We're seeing at IES that more and more architects are starting to embrace and understand the power of analysis; more architectural firms are purchasing or inquiring about our software-firms from all around the globe. For example, Broadway Malyan, London, has been piloting our software in conjunction with Google SketchUp at the initial master planning and massing stages across a number of key projects in London and Dubai.

Kevin Leahy, main board director of Broadway Malyan UAE (United Arab Emirates), said: "Broadway Malyan is passionate about making sustainability fundamental to the design process throughout the practice and believes that the IES/SketchUp interface demonstrates an innovative way to adopt and embed new approaches and methods of working as part of a joined up, integrated team effort."

Stephen Choi, sustainable design co-ordinator at Broadway Malyan, while discussing the promotion of core sustainable design principles, commented: "As simple as it sounds this ability to quickly undertake environmental analysis helps us ensure that any sustainable solution ideas are not dropped as the design progresses and that the design is kept on track energy and performance-wise.
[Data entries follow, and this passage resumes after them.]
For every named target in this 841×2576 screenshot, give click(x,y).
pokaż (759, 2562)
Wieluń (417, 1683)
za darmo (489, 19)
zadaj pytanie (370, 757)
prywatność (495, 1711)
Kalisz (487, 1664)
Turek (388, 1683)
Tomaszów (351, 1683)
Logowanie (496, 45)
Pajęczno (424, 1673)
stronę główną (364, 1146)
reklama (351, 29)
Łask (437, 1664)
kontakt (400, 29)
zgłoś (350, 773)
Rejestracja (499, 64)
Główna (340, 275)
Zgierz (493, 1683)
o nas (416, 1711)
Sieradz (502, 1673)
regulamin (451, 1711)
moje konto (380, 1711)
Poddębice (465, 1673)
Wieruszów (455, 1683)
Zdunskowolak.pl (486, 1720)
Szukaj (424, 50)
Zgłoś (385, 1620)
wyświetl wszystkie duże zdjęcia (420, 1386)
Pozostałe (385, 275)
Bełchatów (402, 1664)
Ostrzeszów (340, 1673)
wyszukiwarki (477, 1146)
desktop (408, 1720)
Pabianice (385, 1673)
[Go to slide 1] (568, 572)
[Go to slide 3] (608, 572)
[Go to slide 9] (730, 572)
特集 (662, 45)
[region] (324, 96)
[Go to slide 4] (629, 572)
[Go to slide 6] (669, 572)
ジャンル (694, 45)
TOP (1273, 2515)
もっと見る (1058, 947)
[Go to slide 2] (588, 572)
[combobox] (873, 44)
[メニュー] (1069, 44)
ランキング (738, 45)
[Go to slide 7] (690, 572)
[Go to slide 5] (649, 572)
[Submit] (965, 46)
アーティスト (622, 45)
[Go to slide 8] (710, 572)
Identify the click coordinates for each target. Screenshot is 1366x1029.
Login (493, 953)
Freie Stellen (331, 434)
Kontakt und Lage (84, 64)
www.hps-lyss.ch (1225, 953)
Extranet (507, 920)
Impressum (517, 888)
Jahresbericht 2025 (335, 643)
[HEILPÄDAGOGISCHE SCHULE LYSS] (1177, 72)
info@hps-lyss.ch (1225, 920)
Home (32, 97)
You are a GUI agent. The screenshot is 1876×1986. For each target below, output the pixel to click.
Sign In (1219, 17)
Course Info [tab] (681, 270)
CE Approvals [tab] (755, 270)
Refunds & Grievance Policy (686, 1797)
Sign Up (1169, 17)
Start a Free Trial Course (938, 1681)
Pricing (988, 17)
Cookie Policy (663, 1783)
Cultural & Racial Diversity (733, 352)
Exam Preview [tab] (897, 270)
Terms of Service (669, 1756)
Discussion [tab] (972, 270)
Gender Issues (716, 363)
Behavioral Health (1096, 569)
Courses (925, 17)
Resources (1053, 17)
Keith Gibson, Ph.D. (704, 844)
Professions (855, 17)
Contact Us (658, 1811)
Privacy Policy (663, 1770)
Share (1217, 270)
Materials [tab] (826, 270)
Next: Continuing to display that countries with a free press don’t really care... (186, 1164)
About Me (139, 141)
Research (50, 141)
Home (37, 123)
It enables us to look at how energy use, carbon emission, solar and daylight are affected at key design iterations right from the very initial stages and then at increasing levels of detail as the architectural design progresses."

 

Taking this to the next level, due to our plug-in connection to San Rafael, Calif.-based Autodesk's Revit, designers can now easily progress their design, using IES performance analysis, seamlessly from one application to another. Many Revit users choose to undertake initial concept design within SketchUp and our integration with both applications can significantly enhance their workflow.

"When the architectural design model is also the energy model, energy modelling and responsiveness become core components of the design process. For example, rooms are designed explicitly as 3-D energy-consuming volumes instead of just floor space bounded by walls," said Dustin Eplee, leader of Pittsburgh-based Burt Hill's Energy Analysis team, which was formed as an in-house consulting group dedicated to building simulation.

Brian Tysoe, M. Se., LEED AP and building simulation specialist for MCW Consultants Ltd., Toronto, said of IES: "It allows us to use a common model for both load calculations and energy modelling, and the interoperability of IES with SketchUp and Revit allows for a more iterative process, where we can get involved in the design at an earlier stage of the project."

The "good design is sustainable design" ethos promoted by quantitative analysis can make a great impact. Architects get quick environmental feedback on design iterations and environmental engineers can input more into the design. Achieving this kind of effective collaboration and cross-discipline understanding, in my opinion, is core to achieving truly sustainable, energy-efficient building design.